AIM OF THE EXERCISE. Where does the string "menu" appear in the records? Copy each line that holds it.
- - -
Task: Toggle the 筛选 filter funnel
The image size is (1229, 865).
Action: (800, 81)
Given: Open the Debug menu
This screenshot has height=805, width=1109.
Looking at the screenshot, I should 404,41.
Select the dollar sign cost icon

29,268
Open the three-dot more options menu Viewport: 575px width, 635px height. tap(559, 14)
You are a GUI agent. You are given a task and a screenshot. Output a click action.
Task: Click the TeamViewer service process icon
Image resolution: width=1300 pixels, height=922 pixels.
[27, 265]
- - -
SOLUTION TO THIS TASK.
Given: Open the Debug menu
Open the three-dot more options menu Viewport: 575px width, 635px height. tap(559, 14)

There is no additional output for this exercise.